Hey Pat, Good luck on your restoration project.  Can't wait to see the finished project.  I know that you will do a fantastic job, Then I can hop over the river for a closeup look. Keep us posted on the project.  Two friends of mine do the 50-70 restoration, so I know how much that those panels not rusted out mean in a restoration project. I've seen them have to order the replacement panels and weld them back in.  Major headache.


----------



## OsiaBoyce (Jan 13, 2008)

Time to get started. Got a Hot Rod buddy to get the chassis right. I'll be the body man. The Magic 8 Ball says "Lots of sanding in your future" any sanding tips? Warren? Got a FireBird for frnt and rear ends. How will that work? Again Waren? Forgo the Nova and Mustang. Open for suggestions. Thanks Pat


----------



## dollarbill (Jan 13, 2008)

Love those oldies .Would say lobeys right got get um cleaned and primered right away or there back to rust in a day .Sand blasting is a good fast way to clean them up to.Good luck Iam sure it turn out great.bill


----------



## tigue710 (Jan 13, 2008)

looks like you started by hand... thats gonna take a while!  Best I hear is sand blasting...  if you havnt used a grinder much it's real easy to give it a "whittled" look...


----------



## capsoda (Jan 14, 2008)

I don't think I would use a die grinder, especially if you want a really smooth finish.

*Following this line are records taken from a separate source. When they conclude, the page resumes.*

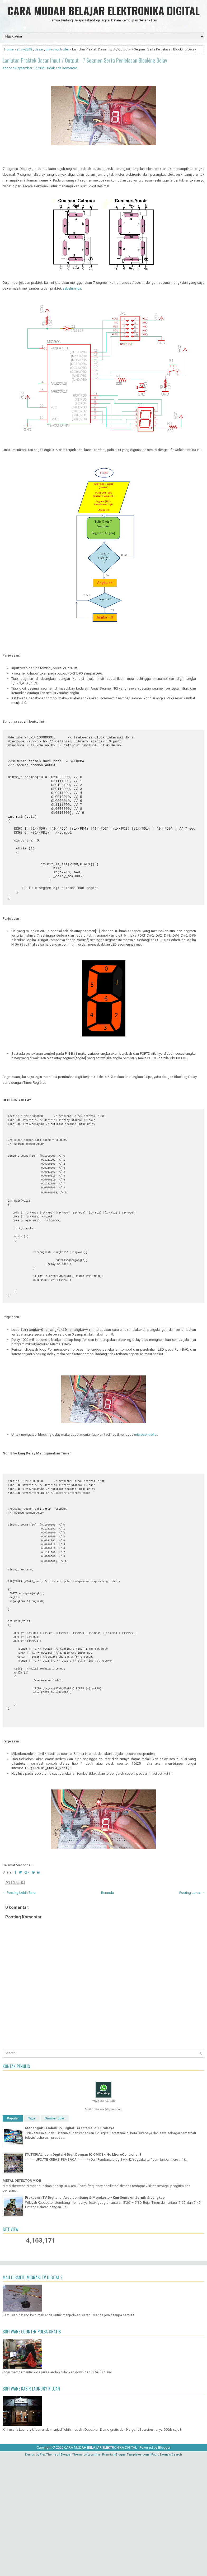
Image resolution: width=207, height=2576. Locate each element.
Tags (31, 2236)
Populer (13, 2236)
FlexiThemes (49, 2572)
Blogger (164, 2566)
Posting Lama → (191, 2011)
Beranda (107, 2011)
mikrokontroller (57, 49)
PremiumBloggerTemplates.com (125, 2572)
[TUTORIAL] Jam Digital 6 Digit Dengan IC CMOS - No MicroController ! (83, 2273)
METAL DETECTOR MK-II (22, 2299)
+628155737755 (103, 2219)
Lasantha (93, 2572)
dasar (39, 49)
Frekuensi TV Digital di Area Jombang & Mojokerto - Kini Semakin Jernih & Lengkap (95, 2316)
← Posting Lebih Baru (19, 2011)
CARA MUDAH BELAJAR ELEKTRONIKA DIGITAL (103, 10)
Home (8, 49)
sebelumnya (72, 288)
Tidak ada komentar (61, 68)
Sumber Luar (54, 2236)
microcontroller (145, 1504)
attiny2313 (24, 49)
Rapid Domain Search (166, 2572)
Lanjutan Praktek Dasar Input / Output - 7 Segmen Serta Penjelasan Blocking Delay (85, 60)
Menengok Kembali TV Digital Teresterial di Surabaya (69, 2246)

 You will need a jitter bug either electric or air will do. An orbital sander is always handy and plenty of block and tube sanders. Sometime I use pvc pipe in different lenghts and sizes for all the contours. Take as much of the rust off as you can with 80 or 100 grit and progress through 120, 220 and 320 for the final. Work as much metal as you can and use an epoxy primer sealer with good build up properties. Once primed use black spray bombs to lightly cover the surface and then on with the blocking with 320. Where ever the black paint shows after blocking is a low area. Apply another coat of primer and do it again and again and again until the surface is smooth. Alot of folks go for the skim coat of filler but I don't. You can use filler and scratch putty after you prime with epoxy primer so don't put filler on bare metal. A build up of ptimer instead of a scim coat of filler will last many years longer. Progress from 320 to 400 to 600 and finer still if you are going for the show quality finish. 

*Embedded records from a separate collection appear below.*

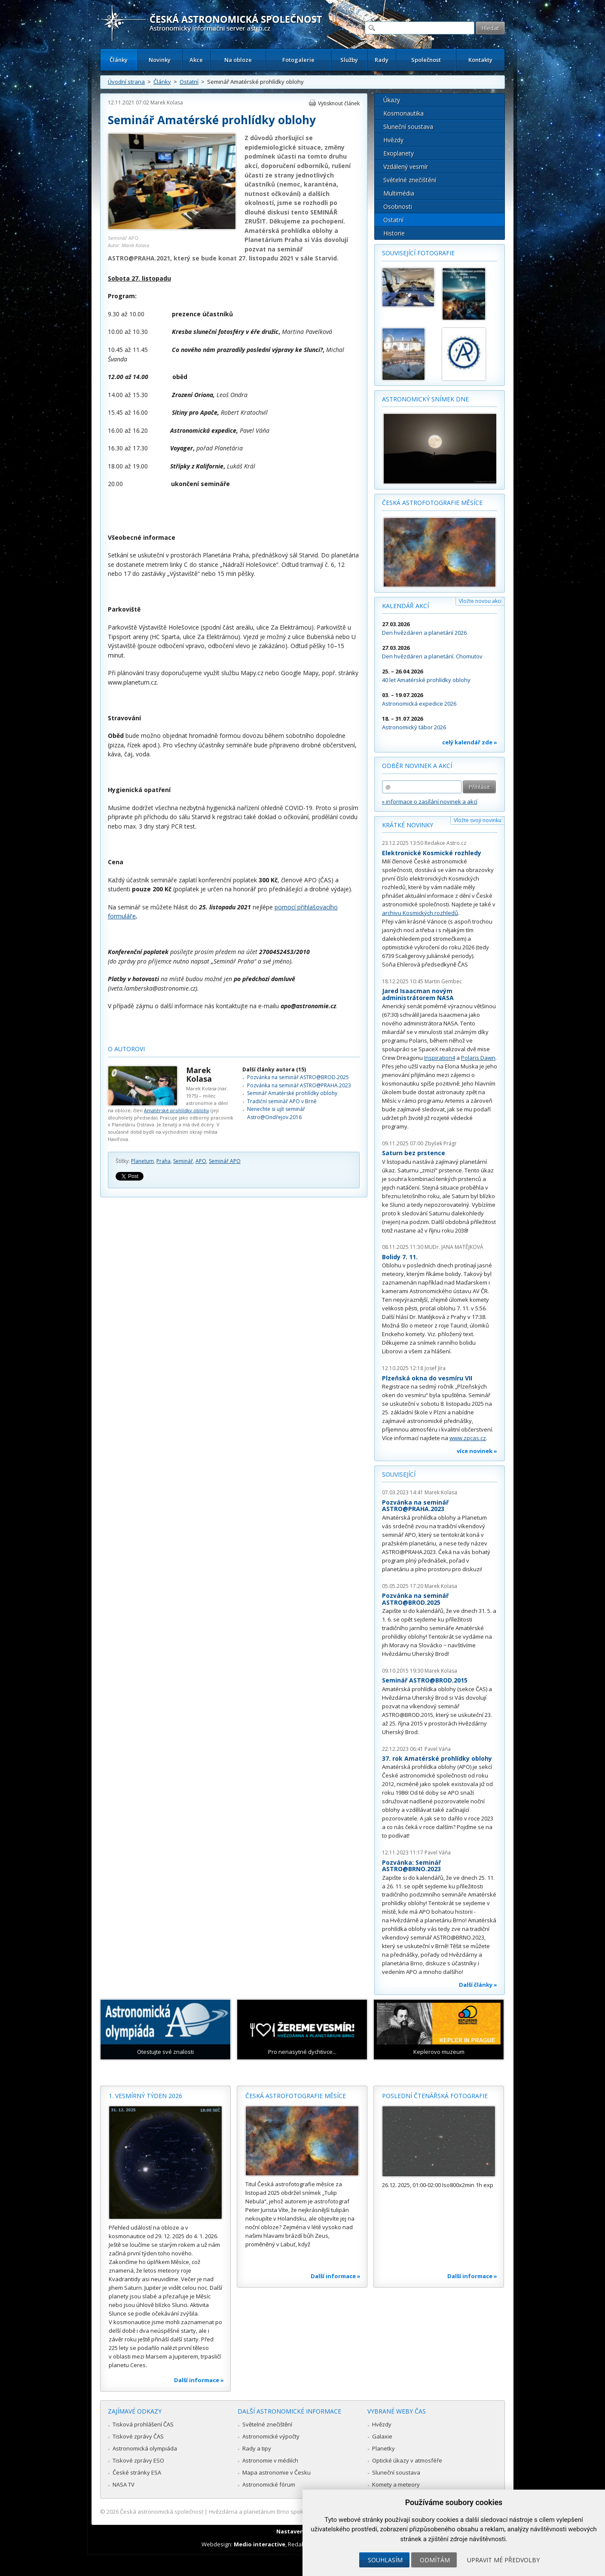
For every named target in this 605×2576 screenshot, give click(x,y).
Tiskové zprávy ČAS (138, 2436)
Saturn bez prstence (413, 1153)
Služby (349, 60)
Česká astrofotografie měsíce (432, 503)
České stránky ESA (137, 2472)
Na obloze (238, 60)
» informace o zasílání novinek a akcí (429, 801)
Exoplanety (398, 153)
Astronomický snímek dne (425, 399)
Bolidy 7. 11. (400, 1257)
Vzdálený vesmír (405, 166)
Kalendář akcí (405, 606)
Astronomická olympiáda (145, 2448)
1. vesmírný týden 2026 (145, 2096)
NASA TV (123, 2484)
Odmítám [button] (435, 2560)
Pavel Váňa (438, 1749)
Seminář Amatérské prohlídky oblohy (292, 1093)
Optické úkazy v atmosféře (407, 2460)
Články (119, 60)
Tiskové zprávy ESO (138, 2460)
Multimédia (398, 193)
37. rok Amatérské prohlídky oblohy (437, 1758)
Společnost (426, 60)
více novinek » (477, 1451)
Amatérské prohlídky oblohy (176, 1110)
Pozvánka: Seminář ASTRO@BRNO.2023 (411, 1865)
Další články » (478, 1985)
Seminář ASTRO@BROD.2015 (425, 1680)
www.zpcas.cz (467, 1438)
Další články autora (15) (274, 1069)
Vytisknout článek (339, 103)
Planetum (142, 1161)
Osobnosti (397, 206)
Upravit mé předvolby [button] (503, 2560)
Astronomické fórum (268, 2484)
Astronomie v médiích (270, 2460)
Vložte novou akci (480, 601)
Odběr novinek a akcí (417, 766)
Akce (196, 60)
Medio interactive (259, 2544)
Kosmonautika (403, 113)
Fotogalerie (298, 60)
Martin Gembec (443, 981)
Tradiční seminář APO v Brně (282, 1101)
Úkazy (391, 100)
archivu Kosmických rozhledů (420, 913)
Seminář (183, 1161)
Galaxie (382, 2436)
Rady (381, 60)
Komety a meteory (396, 2484)
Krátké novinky (407, 825)
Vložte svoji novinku (477, 820)
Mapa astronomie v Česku (276, 2472)
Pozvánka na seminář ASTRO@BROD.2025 (298, 1077)
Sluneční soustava (408, 126)
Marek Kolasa (166, 102)
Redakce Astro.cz (445, 843)
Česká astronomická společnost (161, 2511)
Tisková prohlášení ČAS (143, 2424)
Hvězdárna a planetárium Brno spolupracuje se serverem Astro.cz (295, 2511)
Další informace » (199, 2380)
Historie (394, 233)
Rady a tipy (256, 2448)
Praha (163, 1161)
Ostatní (189, 82)
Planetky (383, 2448)
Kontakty (480, 60)
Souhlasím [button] (385, 2560)
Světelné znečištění (409, 180)
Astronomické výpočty (270, 2436)
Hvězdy (393, 140)
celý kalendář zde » (469, 742)
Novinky (160, 60)
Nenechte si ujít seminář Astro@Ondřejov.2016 (276, 1112)
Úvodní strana (126, 82)
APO (201, 1161)
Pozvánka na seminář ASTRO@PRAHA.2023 (299, 1085)
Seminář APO (225, 1161)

 Never heard of anyone using a FireBird front clip befor but if that is what you have go for it but make sure you get everything lined up good before you tack it. take lots of measurements from the FireBird and trans fer then to the frame you are using. Tack it good and then make plenty of measurements to make sure it is lined up good befor hard welding.

 If you are just using the suspension parts on the origanal frame you will need to buy a kit. Surf the net because there are kits for everything and you will certianly find what you want. Make measurements to make sure your frame is square before you do any welding and lf there are alot of rivets holding the main rails to the cross members or the X member weld thos buggers up after you make sure the frame is square. Measure twice, weld once.

 Might want to check out Eastwood Tools for some sanding blocks and supplies and welding extras as well as all kinds of paint supplys and Chevs of the 40s for sheet metal parts like floors and such. Alot of the body styles were alike and it is always easer to make a Chevy floor fit than it is to make a new one. If you are channeling the body it will be easy enough to make your own floor.

 That ought to get you started.


----------



## idigjars (Jan 14, 2008)

Hi Pat, share the after pics with us too.   Good luck with your project.   Paul


----------



## OsiaBoyce (Apr 18, 2008)

Been busy the past couple of months. I figured I needed sidemounts so I got the hearse. Then I wanted to add a rumble seat. Well after all that I figured I'd brick my house and pour me a drive. Mostly the fact I have nothing to do. So what 17 days late or what ya hear


----------